"Why?", I hear you ask.
Well... There are quite a few interesting things we can do solely from the context of the TrustZone kernel. To name a few:
- We could hijack any QSEE application directly, thus exposing all of it's internal secrets. For example, we could directly extract the stored real-life fingerprint or various secret encryption keys (more on this in the next blog post!).
- We could disable the hardware protections provided by the SoC's XPUs, allowing us to read and write directly to all of the DRAM. This includes the memory used by the peripherals on the board (such as the modem).
- As we've previously seen, we could blow the QFuses responsible for various device features. In certain cases, this could allow us to unlock a locked bootloader (depending on how the lock is implemented).
Qualcomm's Secure Environment Operating System (QSEOS), like most operating systems, provides services to the applications running under it by means of system-calls.
As you know, operating systems must take great care to protect themselves from malicious applications. In the case of system-calls, this means the operating system mustn't trust any information provided by an application and should always validate it. This forms a "trust-boundary" between the operating system itself and the running applications.
So... This sounds like a good place to start looking! Let's see if the TrustZone kernel does, in fact, cover all the bases.
In the "Secure World", just like the "Normal World", user-space applications can invoke system-calls by issuing the "SVC" instruction. All system-calls in QSEE are invoked via a single function, which I've dubbed "qsee_syscall":
- Stores the syscall number in R0
- Stores the arguments for the syscall in R4-R9
- Invokes the SVC instruction with the code 0x1400
- Returns the syscall result via R0
Unlike SMC instructions (used to request "Secure World" services from the "Normal World"), which use the MVBAR (Monitor Vector Base Address Register) register to provide the vector's base address, SVC instructions simply use the "Secure" version of the VBAR (Vector Base Address Register).

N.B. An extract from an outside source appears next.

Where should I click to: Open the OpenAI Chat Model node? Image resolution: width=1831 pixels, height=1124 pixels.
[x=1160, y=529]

Accessing the VBAR is done using the MRC/MCR opcodes, with the following operands:
At this point we can start tracing the execution from the SVC handler in the vector table.
The code initially does some boilerplate preparations, such as saving the passed arguments and context, and finally gets to the main entry point which is used to actually handle the requested system-call. Qualcomm have helpfully left a single logging string in this function containing it's original name "app_syscall_handler", so we'll use that name as well. Let's take a look at the function's high-level graph overview:
|app_syscall_handler graph overview|
However, on closer inspection, the graph seems very shallow, so while there are a lot of different code-paths, they are all relatively simple. In fact, the function is simply a large switch-case, which uses the syscall command-code supplied by the user (in R0) in order to select which syscall should be executed.

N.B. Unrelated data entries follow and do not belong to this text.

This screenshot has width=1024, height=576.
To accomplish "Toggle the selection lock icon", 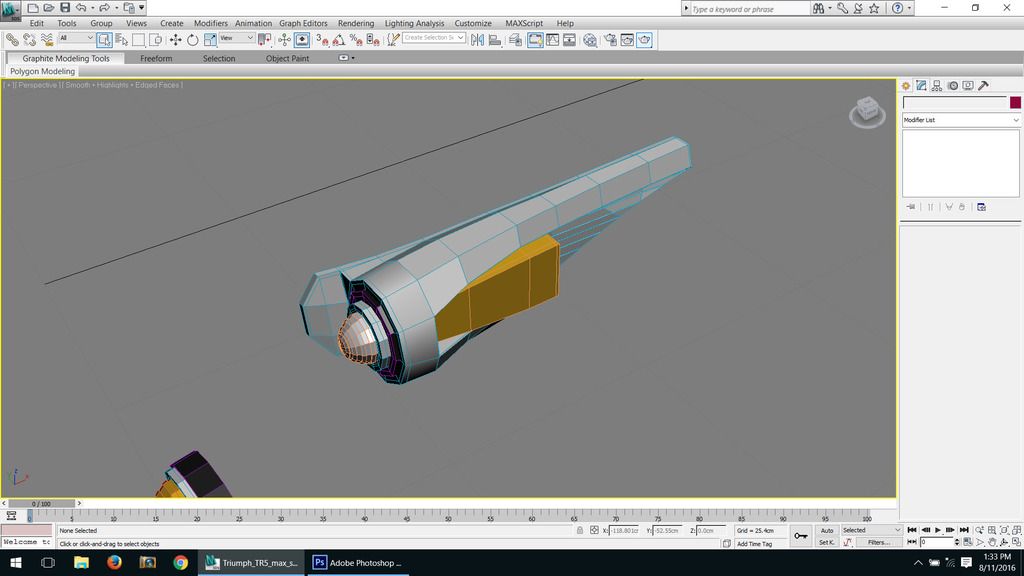I will click(x=581, y=531).
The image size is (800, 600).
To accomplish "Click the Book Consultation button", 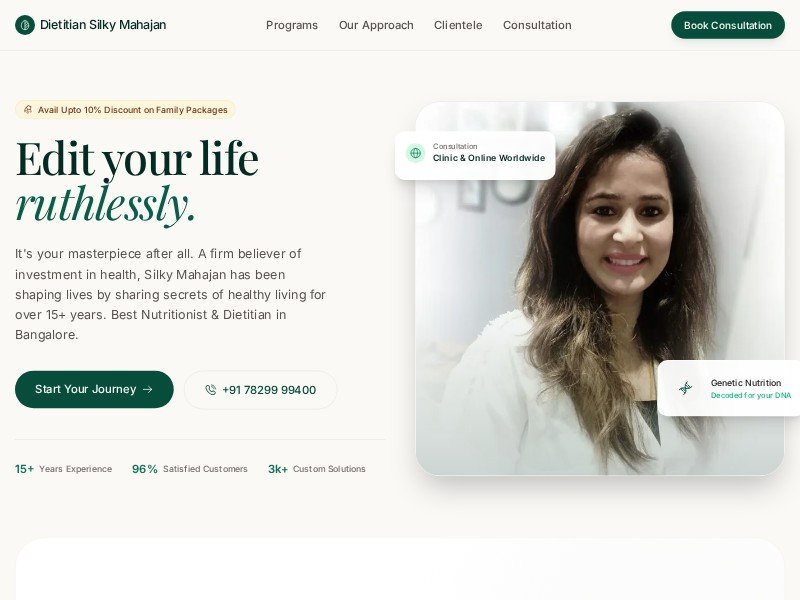I will click(728, 25).
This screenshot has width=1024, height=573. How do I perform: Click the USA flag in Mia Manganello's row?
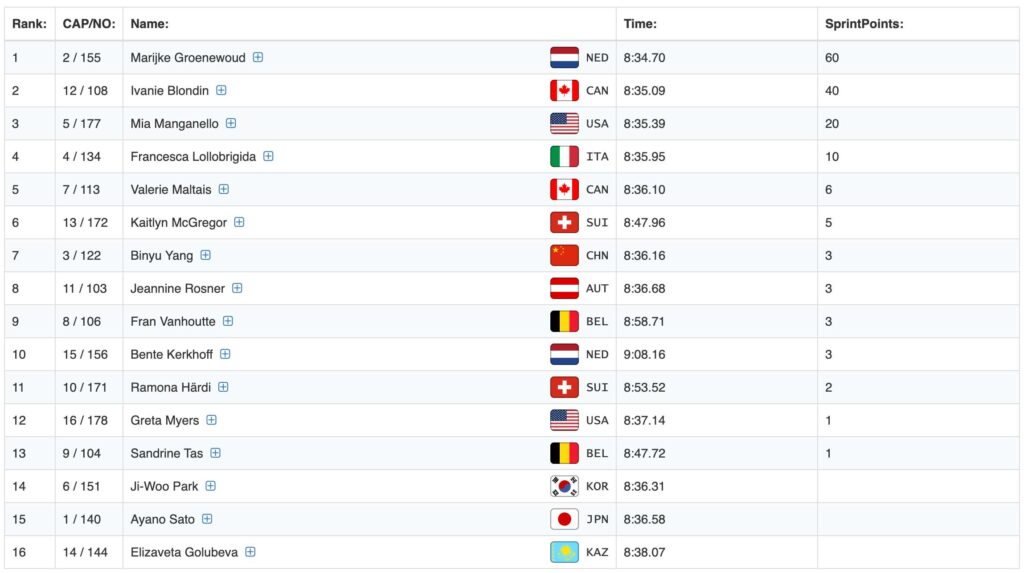[564, 124]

|snippet from app_syscall_handler's switch-case|
But something's obviously missing! Where are the validations on the arguments passed in by the user? app_syscall_handler does no such effort, so this means the validation can only possibly be in the syscalls themselves... Time to dig deeper once more!

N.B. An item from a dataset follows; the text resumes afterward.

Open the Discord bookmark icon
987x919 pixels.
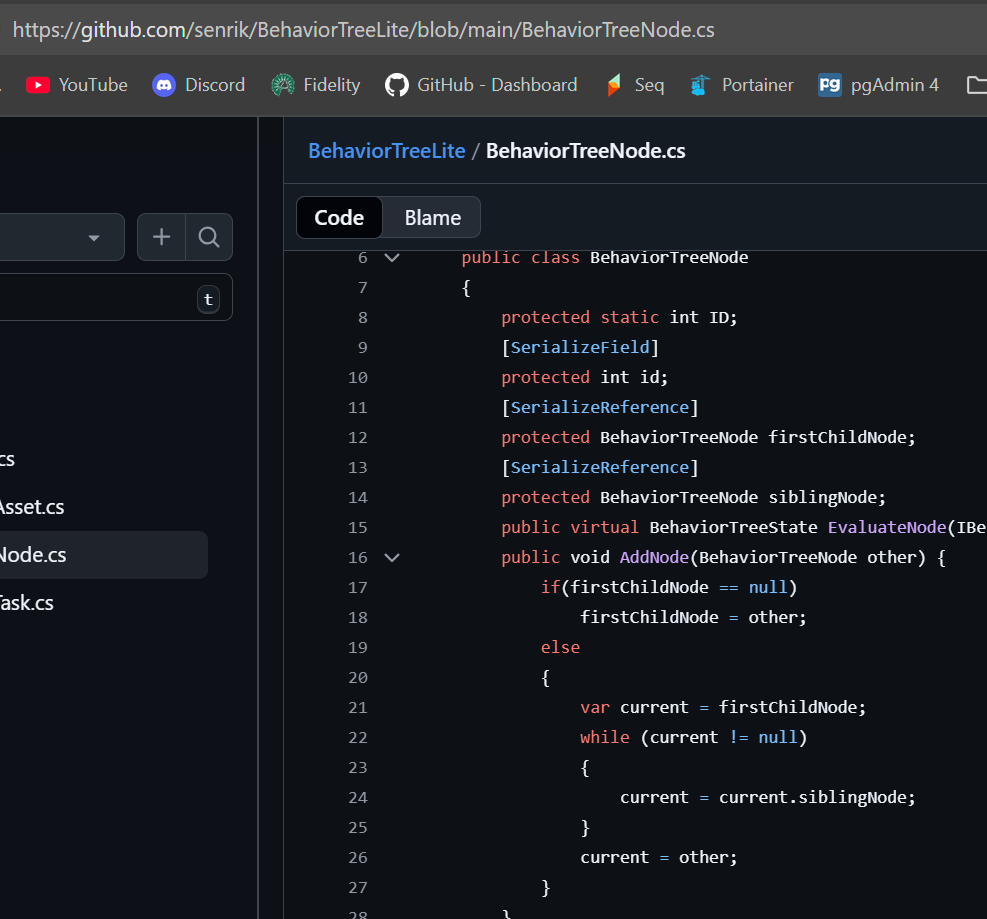164,85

As you can see in the screenshot above, most of the syscalls aren't directly invoked, but rather indirectly called by using a set of globally-stored pointers, each pointing to a different table of supported system-calls. I've taken to using the following (imaginative) names to describe them:
Cross-referencing these pointers reveals the locations of the actual system-call tables to which they point. The tables' structure is very simple - each entry contains a 32-bit number representing the syscall number within the table, followed by a pointer to the syscall handler function itself. Here is one such table:
Finally, let's take a look at a simple syscall which must perform validation in order to function correctly. A good candidate would be a syscall which receives a pointer as an argument, and subsequently writes data to that pointer. Obviously, this is incredibly dangerous, and would therefore require extra validation to make sure the pointer is strictly within the memory regions belonging to the QSEE application.
Digging through the widevine application, we find the following syscall:
- A pointer to a "cipher" object, which has previously been initialized by calling "qsee_cipher_init"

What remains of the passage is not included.